What you have to do — In the entries below, find every line holding the string "menu" and collect it.

Information supplied —
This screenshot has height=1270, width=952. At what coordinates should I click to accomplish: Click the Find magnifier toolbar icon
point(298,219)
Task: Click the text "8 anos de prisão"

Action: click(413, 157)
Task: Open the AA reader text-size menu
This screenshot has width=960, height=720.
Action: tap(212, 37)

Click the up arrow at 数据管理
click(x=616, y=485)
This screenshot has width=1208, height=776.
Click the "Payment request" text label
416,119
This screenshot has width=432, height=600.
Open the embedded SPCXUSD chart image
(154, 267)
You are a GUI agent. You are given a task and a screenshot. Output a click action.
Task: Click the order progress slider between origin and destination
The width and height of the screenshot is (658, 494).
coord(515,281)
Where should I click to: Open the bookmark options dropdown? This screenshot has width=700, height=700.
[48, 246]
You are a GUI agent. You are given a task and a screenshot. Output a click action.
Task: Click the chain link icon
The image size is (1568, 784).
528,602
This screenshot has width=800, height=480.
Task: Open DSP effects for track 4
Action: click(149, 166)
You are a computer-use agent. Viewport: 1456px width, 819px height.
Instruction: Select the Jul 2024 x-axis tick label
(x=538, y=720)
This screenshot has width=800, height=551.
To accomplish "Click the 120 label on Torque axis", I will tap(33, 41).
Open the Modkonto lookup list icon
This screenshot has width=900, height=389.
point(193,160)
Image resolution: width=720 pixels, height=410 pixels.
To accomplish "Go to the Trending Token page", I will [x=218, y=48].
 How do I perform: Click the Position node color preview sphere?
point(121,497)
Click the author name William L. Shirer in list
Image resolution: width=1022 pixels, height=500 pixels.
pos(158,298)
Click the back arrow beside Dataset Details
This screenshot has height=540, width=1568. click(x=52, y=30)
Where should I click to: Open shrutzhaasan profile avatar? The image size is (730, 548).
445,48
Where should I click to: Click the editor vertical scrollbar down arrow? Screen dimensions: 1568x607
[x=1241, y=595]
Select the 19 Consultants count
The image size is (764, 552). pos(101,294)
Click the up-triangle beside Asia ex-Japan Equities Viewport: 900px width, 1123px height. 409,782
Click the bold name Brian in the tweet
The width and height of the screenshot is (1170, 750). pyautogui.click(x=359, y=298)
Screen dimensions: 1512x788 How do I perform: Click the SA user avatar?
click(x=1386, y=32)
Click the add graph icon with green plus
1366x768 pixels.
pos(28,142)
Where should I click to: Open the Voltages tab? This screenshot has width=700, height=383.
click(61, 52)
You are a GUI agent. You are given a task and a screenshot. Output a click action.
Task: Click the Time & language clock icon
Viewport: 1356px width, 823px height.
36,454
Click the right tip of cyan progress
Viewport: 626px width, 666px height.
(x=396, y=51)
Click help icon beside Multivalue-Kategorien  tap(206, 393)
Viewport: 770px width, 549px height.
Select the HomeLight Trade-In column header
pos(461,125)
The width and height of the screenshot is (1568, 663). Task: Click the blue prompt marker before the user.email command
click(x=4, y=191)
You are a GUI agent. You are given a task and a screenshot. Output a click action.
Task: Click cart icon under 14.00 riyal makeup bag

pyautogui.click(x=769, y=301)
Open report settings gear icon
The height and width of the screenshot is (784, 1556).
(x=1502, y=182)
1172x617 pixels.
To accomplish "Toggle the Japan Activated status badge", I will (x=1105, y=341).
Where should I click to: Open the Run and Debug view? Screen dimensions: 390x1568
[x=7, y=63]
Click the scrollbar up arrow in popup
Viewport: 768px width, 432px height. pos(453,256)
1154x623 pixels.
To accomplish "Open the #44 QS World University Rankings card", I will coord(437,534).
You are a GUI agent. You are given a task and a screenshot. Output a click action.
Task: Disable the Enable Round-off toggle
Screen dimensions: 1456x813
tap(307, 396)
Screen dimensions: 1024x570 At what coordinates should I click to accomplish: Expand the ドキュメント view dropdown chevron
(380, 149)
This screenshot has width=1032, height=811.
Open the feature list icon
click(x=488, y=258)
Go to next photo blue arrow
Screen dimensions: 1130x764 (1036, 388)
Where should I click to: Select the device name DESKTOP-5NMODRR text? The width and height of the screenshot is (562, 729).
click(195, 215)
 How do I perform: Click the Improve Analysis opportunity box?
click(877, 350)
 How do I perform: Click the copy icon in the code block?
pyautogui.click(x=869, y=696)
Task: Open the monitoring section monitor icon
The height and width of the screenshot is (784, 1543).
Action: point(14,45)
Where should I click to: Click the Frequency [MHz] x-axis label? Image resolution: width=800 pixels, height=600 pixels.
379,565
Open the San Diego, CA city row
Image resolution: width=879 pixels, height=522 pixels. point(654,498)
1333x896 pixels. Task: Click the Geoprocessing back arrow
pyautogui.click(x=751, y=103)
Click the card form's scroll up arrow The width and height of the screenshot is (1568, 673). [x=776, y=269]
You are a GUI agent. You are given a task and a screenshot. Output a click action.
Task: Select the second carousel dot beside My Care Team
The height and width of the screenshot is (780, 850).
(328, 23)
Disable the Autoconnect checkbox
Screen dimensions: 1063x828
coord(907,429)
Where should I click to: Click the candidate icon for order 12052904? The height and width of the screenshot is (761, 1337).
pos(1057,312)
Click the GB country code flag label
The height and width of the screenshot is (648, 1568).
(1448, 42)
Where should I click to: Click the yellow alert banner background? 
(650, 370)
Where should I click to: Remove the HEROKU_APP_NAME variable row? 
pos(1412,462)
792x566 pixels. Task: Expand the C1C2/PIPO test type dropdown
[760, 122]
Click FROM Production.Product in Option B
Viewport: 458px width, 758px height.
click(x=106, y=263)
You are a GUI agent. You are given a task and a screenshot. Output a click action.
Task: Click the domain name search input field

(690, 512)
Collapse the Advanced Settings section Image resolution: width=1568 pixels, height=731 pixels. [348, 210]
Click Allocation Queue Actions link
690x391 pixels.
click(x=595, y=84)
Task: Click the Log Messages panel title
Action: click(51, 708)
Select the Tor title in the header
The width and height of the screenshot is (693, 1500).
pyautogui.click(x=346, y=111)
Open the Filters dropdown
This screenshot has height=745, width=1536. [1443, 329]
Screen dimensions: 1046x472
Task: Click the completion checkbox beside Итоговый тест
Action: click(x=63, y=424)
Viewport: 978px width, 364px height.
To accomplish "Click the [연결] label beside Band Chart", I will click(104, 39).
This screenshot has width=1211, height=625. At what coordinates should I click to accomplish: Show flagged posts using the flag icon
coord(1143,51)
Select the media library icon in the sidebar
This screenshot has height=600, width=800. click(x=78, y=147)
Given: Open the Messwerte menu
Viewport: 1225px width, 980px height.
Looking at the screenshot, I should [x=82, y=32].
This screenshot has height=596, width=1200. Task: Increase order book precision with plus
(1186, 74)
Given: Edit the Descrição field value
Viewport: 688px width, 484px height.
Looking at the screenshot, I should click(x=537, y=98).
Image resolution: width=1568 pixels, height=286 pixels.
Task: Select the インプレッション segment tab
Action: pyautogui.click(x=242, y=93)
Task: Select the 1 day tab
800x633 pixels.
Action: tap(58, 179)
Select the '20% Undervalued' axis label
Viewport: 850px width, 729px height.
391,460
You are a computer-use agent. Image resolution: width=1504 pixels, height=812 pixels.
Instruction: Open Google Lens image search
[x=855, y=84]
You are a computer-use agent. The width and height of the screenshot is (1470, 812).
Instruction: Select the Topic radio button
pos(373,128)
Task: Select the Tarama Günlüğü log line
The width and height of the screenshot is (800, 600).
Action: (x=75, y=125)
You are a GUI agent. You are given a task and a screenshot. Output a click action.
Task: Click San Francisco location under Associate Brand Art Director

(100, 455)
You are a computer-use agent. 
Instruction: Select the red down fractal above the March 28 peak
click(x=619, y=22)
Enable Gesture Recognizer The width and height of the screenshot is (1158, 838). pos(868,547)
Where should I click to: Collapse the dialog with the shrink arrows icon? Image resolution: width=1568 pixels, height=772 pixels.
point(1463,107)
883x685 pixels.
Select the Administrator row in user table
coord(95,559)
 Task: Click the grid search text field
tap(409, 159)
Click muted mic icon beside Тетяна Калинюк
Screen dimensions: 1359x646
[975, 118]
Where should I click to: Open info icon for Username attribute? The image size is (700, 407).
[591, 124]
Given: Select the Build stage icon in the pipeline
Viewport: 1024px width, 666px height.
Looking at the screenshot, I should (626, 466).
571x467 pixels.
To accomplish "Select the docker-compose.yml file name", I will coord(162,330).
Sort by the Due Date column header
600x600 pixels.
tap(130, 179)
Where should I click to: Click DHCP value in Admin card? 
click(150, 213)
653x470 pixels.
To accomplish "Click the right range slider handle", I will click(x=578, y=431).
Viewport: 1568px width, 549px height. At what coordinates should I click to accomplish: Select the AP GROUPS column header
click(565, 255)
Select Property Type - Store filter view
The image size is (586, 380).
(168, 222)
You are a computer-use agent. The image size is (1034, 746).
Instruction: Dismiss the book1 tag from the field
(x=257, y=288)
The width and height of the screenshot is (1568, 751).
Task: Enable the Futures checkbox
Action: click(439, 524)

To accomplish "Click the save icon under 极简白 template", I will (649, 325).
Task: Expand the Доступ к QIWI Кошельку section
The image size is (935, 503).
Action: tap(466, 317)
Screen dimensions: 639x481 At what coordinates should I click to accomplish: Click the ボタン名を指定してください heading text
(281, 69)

Output of the task —
Task: Open the AA reader text-size menu
Given: Open the Messwerte menu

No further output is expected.